Tally the lines in the listing below that hold the string "computer", and reply with that tally alone.

##### Dataset content #####

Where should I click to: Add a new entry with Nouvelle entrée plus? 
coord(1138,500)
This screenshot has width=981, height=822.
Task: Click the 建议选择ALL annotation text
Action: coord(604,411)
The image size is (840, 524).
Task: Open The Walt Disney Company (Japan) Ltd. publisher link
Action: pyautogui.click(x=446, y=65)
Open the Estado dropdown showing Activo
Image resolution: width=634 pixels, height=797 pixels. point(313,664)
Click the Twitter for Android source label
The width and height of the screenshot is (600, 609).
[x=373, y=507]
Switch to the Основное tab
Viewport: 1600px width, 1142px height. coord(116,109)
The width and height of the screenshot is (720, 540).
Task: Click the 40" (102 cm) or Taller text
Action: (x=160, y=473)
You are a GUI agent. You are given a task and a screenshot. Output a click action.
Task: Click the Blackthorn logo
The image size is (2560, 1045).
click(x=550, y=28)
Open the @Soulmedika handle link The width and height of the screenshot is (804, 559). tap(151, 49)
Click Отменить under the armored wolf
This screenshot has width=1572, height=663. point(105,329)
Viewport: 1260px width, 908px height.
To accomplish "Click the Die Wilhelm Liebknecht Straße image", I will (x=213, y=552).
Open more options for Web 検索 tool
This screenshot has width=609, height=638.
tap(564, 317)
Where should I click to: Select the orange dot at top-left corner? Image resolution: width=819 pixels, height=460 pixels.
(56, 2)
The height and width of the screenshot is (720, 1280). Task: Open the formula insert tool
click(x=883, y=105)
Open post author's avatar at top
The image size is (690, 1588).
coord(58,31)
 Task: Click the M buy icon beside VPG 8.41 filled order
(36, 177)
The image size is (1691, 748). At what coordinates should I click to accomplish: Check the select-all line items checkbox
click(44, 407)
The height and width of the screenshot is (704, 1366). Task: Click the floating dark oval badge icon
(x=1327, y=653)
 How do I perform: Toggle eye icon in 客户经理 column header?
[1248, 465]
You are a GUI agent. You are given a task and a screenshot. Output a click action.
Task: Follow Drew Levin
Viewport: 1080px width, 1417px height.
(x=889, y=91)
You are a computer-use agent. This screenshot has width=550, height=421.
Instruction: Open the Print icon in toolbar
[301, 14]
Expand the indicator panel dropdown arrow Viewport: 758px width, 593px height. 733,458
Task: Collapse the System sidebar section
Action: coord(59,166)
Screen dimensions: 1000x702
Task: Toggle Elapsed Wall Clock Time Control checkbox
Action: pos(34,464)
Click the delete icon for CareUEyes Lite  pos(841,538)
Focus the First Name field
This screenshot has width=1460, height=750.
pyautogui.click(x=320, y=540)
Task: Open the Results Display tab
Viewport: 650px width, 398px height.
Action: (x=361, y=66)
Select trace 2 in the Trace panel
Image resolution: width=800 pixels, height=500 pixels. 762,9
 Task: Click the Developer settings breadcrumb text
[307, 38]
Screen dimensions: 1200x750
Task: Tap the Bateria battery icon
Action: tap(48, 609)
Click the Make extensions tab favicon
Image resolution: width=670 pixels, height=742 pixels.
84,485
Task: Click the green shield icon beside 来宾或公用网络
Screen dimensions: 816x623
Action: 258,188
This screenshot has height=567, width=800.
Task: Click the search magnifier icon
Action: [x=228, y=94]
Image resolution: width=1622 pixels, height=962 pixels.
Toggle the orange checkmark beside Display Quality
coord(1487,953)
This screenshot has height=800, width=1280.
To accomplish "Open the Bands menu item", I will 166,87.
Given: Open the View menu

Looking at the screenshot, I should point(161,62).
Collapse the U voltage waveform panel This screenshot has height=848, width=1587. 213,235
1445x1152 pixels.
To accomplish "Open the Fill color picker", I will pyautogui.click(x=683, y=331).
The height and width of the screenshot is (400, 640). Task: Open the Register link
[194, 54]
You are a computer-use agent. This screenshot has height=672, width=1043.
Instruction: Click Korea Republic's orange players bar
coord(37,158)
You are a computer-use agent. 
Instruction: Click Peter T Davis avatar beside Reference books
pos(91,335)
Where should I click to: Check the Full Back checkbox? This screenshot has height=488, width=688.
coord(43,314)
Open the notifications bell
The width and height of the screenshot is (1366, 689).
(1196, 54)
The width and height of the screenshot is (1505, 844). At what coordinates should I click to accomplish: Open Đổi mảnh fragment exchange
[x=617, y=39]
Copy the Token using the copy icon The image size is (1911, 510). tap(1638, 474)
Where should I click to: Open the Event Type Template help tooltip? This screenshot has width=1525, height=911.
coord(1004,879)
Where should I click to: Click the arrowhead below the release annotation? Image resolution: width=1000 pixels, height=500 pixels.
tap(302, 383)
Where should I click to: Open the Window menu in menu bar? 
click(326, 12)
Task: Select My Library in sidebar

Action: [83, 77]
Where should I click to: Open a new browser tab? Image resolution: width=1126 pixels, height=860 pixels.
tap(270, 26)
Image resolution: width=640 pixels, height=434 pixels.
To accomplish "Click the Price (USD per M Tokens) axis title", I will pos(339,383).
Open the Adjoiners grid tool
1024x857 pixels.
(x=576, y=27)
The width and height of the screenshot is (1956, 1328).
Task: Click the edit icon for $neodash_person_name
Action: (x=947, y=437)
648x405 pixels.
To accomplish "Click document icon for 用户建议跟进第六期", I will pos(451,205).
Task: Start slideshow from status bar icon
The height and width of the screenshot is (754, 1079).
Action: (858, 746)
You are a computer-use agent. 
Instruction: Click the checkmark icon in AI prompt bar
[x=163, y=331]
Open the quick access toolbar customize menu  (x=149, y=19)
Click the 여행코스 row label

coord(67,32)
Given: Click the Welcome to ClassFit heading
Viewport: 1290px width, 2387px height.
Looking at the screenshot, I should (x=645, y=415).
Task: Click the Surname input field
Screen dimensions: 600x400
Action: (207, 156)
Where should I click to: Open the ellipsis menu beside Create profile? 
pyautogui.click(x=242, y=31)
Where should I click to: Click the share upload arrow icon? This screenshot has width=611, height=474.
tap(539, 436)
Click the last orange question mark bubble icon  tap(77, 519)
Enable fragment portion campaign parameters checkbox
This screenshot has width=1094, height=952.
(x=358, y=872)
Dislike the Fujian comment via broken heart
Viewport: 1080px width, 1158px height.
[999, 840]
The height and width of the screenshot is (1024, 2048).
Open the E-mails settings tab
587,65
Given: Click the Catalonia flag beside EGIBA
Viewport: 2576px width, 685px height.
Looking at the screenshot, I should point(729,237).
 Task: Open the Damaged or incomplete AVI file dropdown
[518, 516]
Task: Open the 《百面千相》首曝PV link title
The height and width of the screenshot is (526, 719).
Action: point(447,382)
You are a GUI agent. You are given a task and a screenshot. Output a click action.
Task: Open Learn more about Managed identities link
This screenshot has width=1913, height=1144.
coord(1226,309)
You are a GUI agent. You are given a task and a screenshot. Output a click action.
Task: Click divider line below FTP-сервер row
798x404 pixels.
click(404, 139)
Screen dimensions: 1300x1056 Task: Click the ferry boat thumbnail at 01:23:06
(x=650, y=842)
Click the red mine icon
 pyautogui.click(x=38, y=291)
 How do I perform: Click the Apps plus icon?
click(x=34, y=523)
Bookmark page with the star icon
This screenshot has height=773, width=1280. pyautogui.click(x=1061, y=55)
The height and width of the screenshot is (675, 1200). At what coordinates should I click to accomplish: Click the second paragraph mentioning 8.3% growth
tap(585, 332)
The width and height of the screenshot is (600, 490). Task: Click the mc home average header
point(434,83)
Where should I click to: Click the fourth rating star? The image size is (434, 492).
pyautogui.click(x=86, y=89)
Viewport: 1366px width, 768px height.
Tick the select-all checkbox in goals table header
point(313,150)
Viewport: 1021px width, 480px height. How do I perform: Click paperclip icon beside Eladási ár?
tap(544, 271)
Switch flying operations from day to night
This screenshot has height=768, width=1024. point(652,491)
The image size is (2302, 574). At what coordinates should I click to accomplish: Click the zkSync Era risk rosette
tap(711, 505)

#####

Task result =
4